- TASK ITEM: Look through the data below. Show each line where the string "agent" occurs.

- SUPPLIED MATERIAL:
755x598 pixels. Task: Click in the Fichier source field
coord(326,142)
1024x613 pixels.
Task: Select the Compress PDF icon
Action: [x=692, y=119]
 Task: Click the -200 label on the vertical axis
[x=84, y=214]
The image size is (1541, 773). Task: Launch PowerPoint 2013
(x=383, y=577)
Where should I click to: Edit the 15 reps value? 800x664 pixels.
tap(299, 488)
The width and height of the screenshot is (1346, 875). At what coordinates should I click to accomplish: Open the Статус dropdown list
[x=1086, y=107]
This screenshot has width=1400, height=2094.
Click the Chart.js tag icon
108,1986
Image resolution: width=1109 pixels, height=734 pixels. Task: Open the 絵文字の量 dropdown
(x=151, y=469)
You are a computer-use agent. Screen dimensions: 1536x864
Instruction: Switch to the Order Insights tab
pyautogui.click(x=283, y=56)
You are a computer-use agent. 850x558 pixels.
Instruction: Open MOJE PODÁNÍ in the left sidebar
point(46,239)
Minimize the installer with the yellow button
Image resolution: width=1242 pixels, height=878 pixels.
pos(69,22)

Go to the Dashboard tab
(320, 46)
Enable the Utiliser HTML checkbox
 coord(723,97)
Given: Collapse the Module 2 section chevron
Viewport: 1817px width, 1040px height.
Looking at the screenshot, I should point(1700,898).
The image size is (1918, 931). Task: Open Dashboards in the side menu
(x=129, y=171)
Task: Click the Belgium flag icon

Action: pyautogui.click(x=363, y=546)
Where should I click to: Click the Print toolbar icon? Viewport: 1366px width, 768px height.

- TASK RESPONSE:
You are a computer-use agent. Screen dimensions: 1536x864
You are a computer-use agent. 850x558 pixels.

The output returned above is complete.